Over the past four years, household borrowing has increased at an average rate of 6.5 per cent while household income has increased at an average rate of just 3.5 per cent, he said. An area of particular concern for Dr Lowe is the slow growth in household incomes. Over the past four years, nominal average hourly earnings have grown at the slowest rate in “many decades”.

 

“This means that borrowers haven’t been able to rely on rising incomes to reduce the real value of the debt repayments in the way they used to,” he said.

Here’s Bloomberg on the same theme.

Aussie households have racked up record private debts and aren’t getting the pay rises to help service them. That’s a core concern for the RBA and frequently cited as a deterrent for hiking interest rates. Macquarie Bank has said such debt levels mean any hikes will have triple the impact on consumers than tightening cycles in the mid-1990s. With retail sales looking grim and wage growth near record lows, debt will likely vex policy makers for years.

Of course, as Bloomberg notes, the RBA is pointing out the resilience of the Australian financial system should it be hit by any shocks...somewhat reminiscent of Ben Bernanke prior to the sub-prime crisis.

So far, the Reserve Bank of Australia has relied on banking regulators to apply the brakes with lending curbs. It reckons the financial system is well-placed to withstand any shocks, but isn’t so confident on consumers.

The banks didn’t fare so well in the 2008 crisis, nor will they in an Australian housing crisis. Bloomberg continues.

On one hand, the dizzy valuations reflect a desirable location and strong population growth. But they also reflect the massive liabilities that are now tied to these assets. “The risk is that it leaves the Australian economy extremely exposed, and a minor shock could become far more significant,” said Daniel Blake, an economist at Morgan Stanley in Sydney.
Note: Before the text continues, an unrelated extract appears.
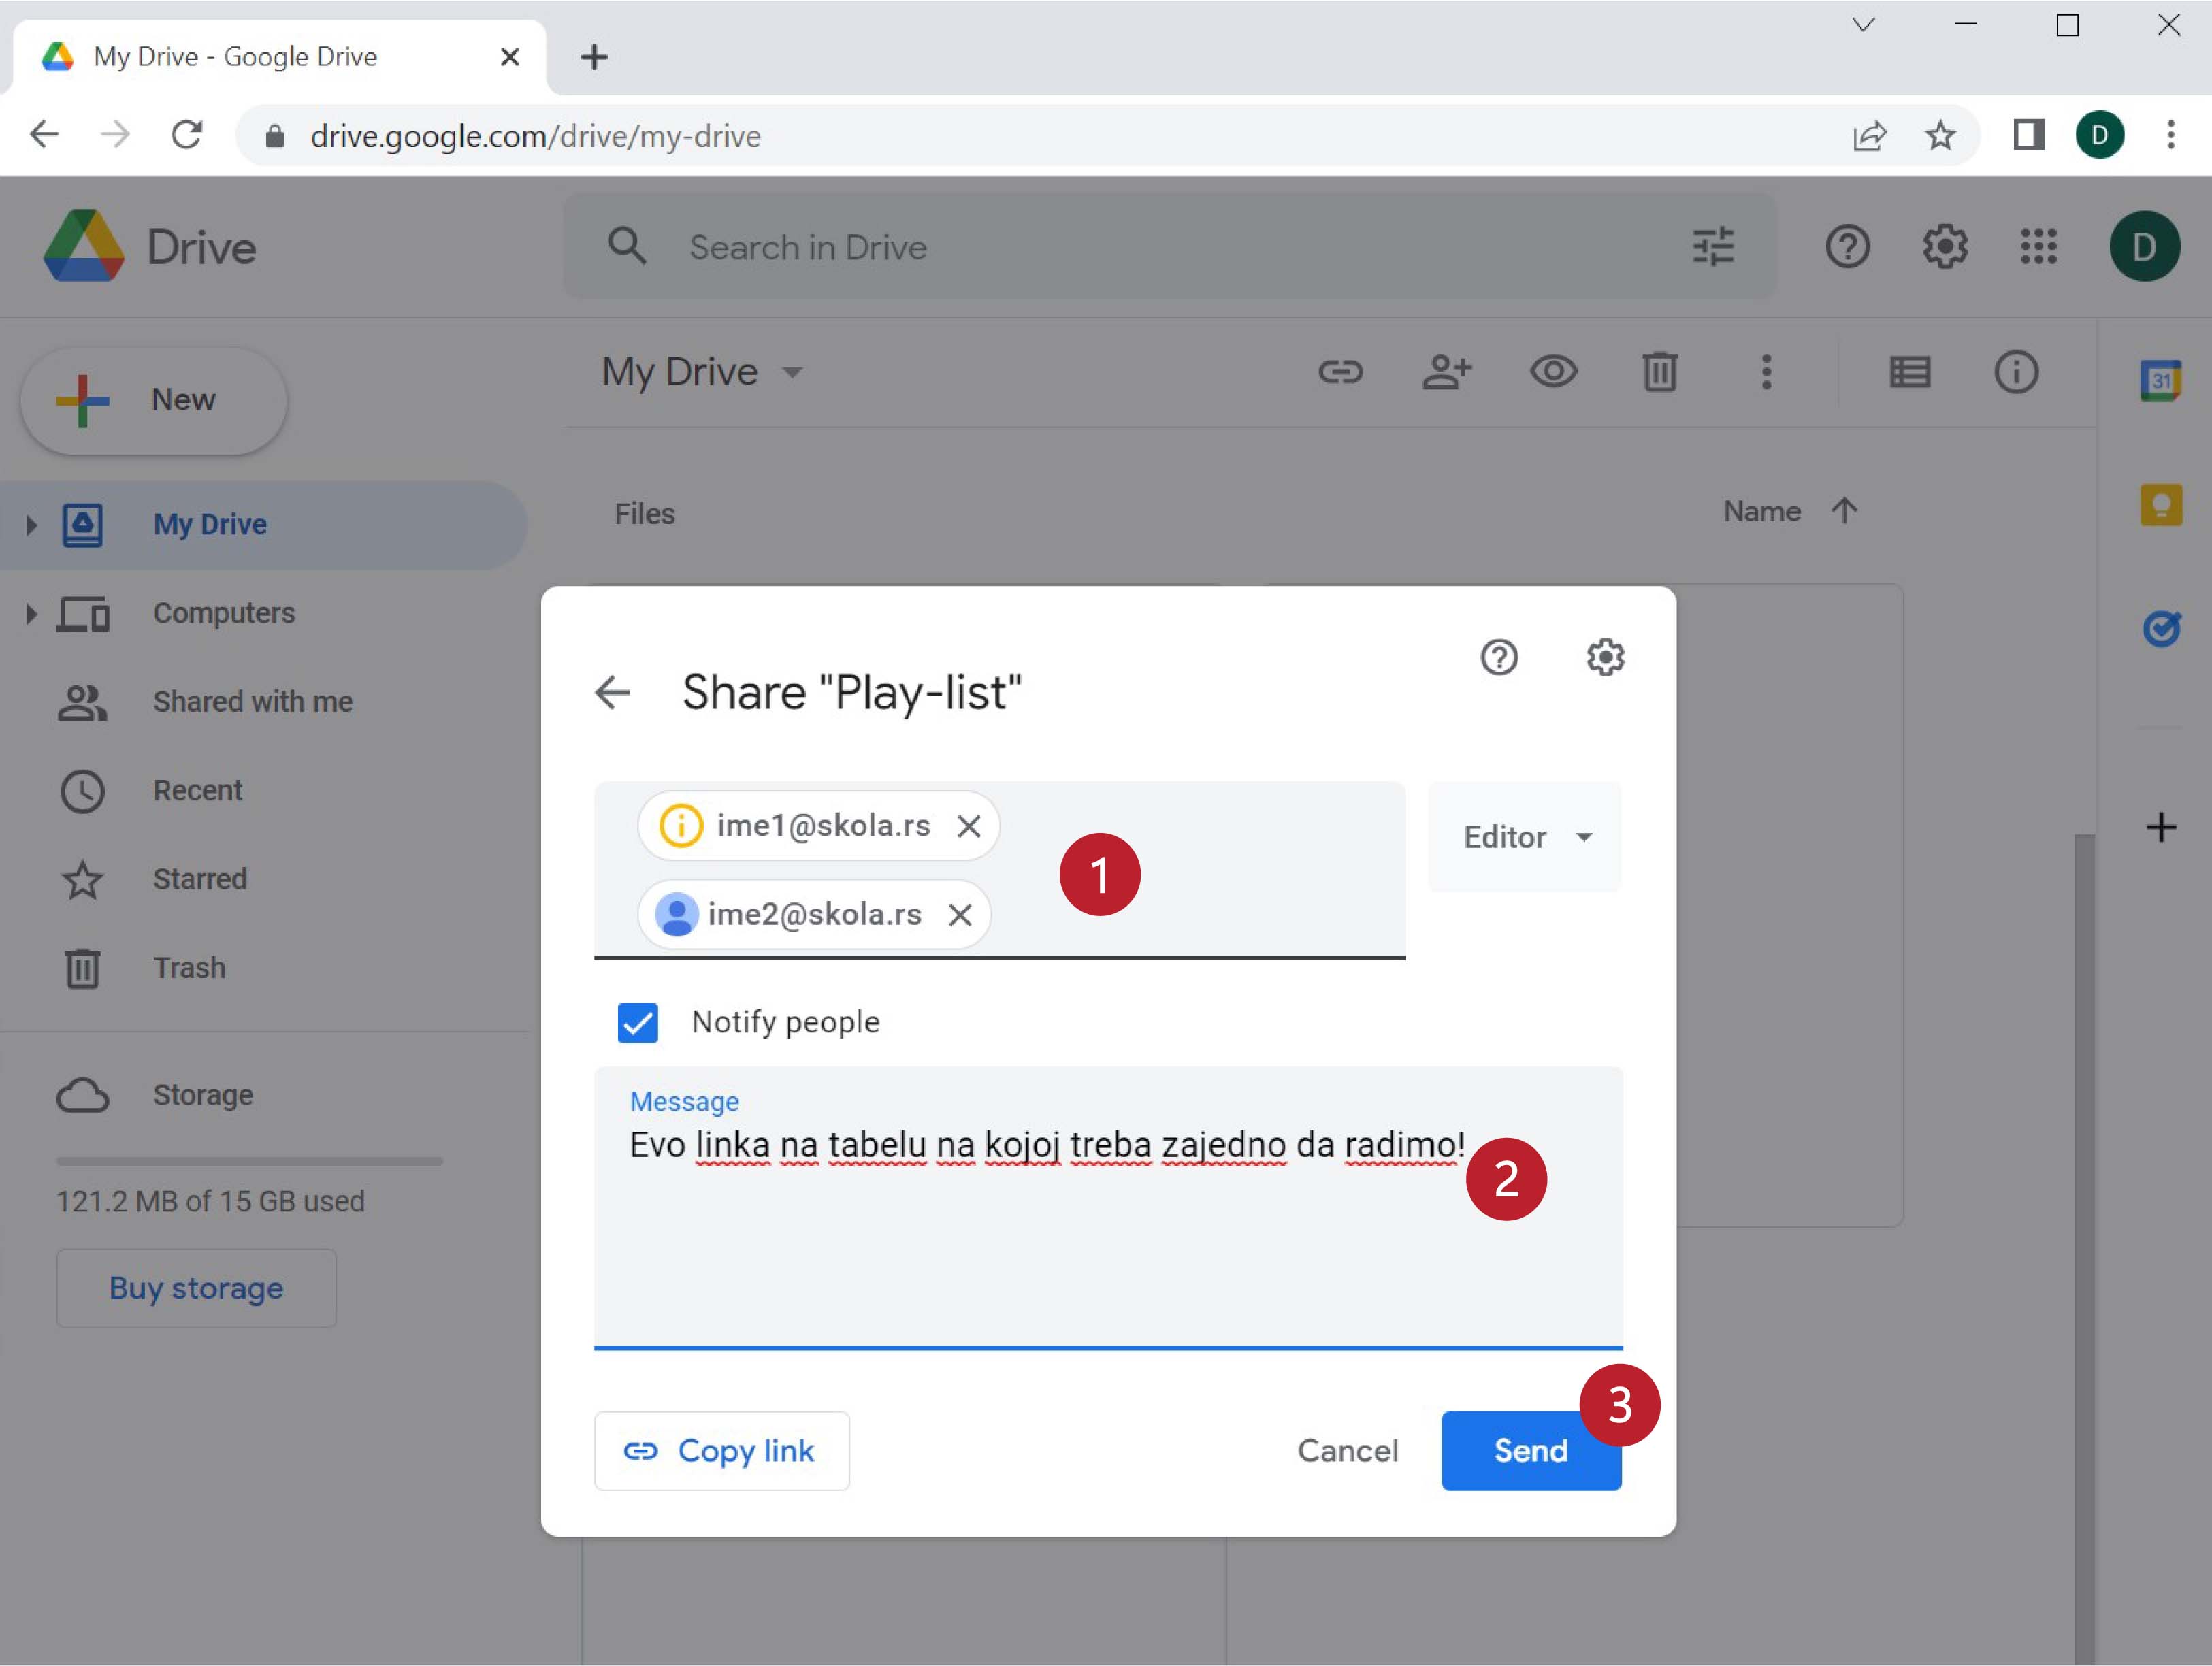2212x1666 pixels.
Task: Switch to list layout view
Action: pyautogui.click(x=1909, y=372)
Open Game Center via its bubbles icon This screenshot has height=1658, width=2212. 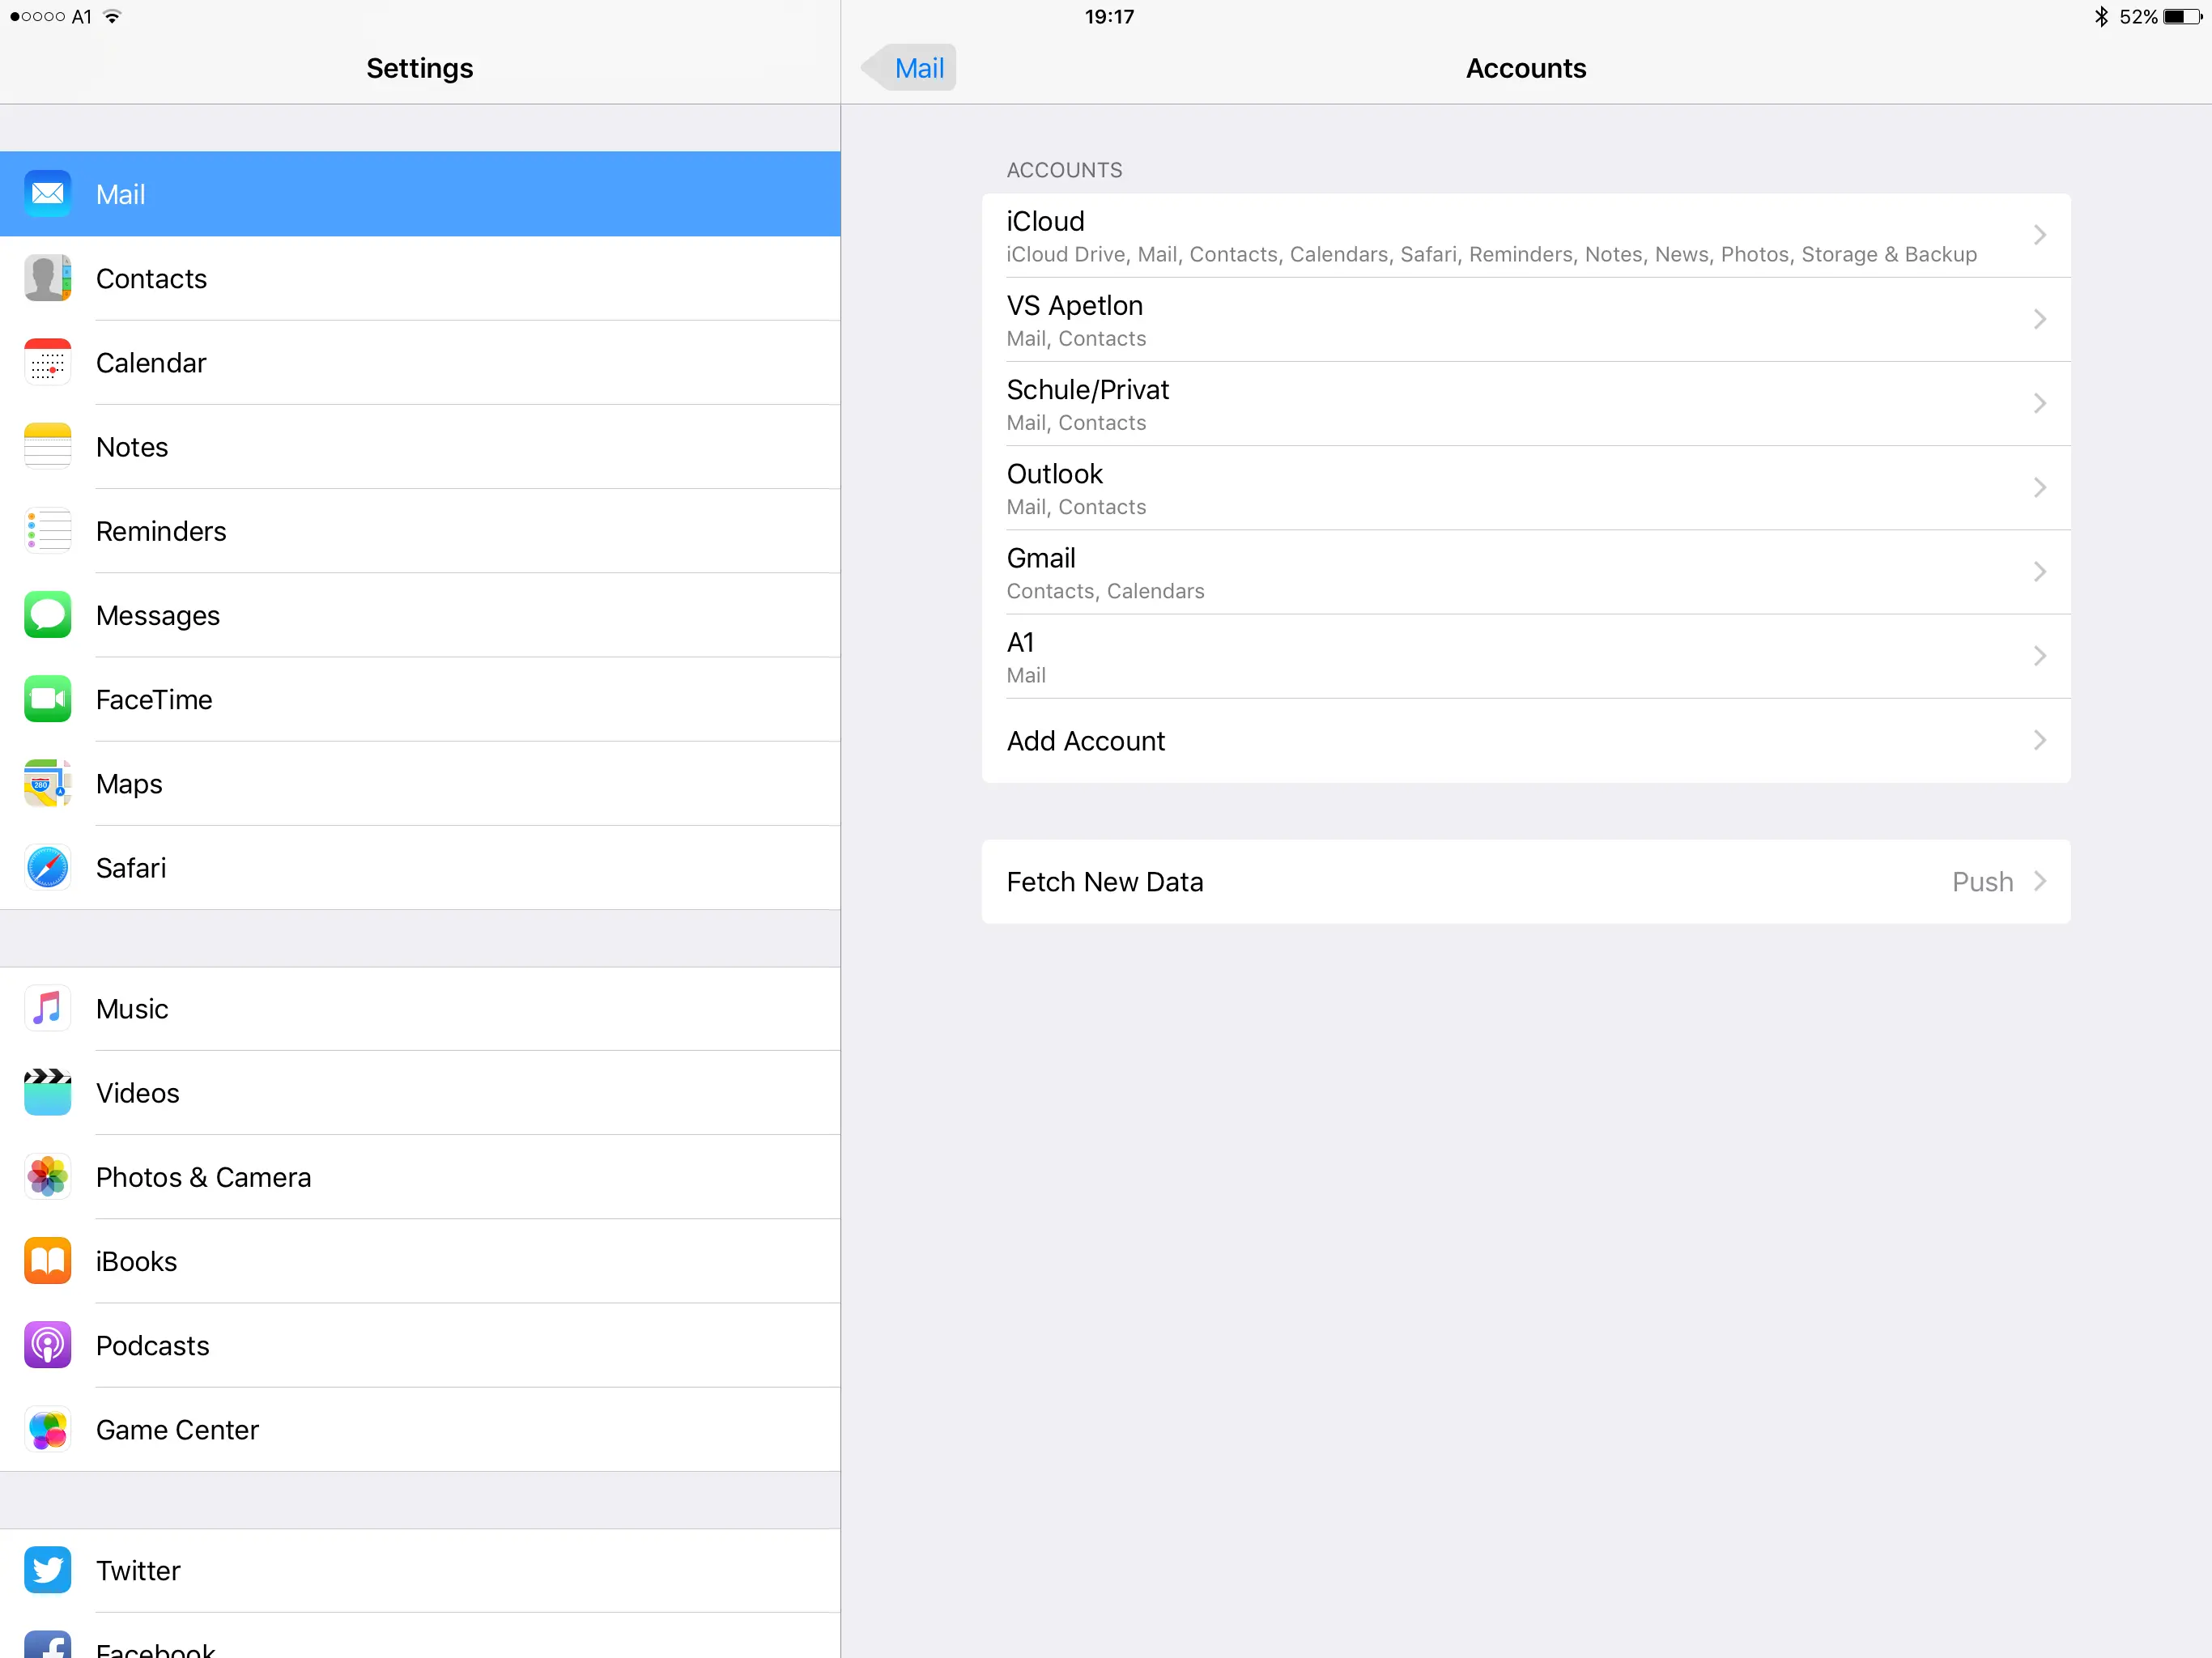pyautogui.click(x=47, y=1430)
The increasing treatment of housing as a financial commodity has seen borrowers rush into a byzantine maze of mortgage-related products. That’s made banks very profitable, but very exposed. While the RBA is satisfied that lenders have adequate buffers to cope with any downturn, banks may find it harder to value their collateral in a falling market as investors look to consolidate their portfolios of multiple homes, said Blake.

Meantime, aside from tighter lending standards and fewer overseas buyers, the major Australian cities are poised to see a wave of new supply, especially apartments – as this chart shows.

As you’d expect, even that is not something that will change the rhetoric from the central bank, as Bloomberg notes.

While cranes dot the Sydney skyline for miles, the central bank remains confident that population growth will eventually fill all those new apartments. Its worries about a Melbourne glut have eased off recently, with the main concern in the Brisbane market, where peak completion is expected this year, capping a three-year period in which the number of apartments has increased by more than a third. Overseas buyers comprise up to 15 percent of new dwelling purchases nationwide, according to the RBA.

Having called the end of Australia’s housing boom, UBS notes.

“The cooling may be happening a bit more quickly than even we expected.”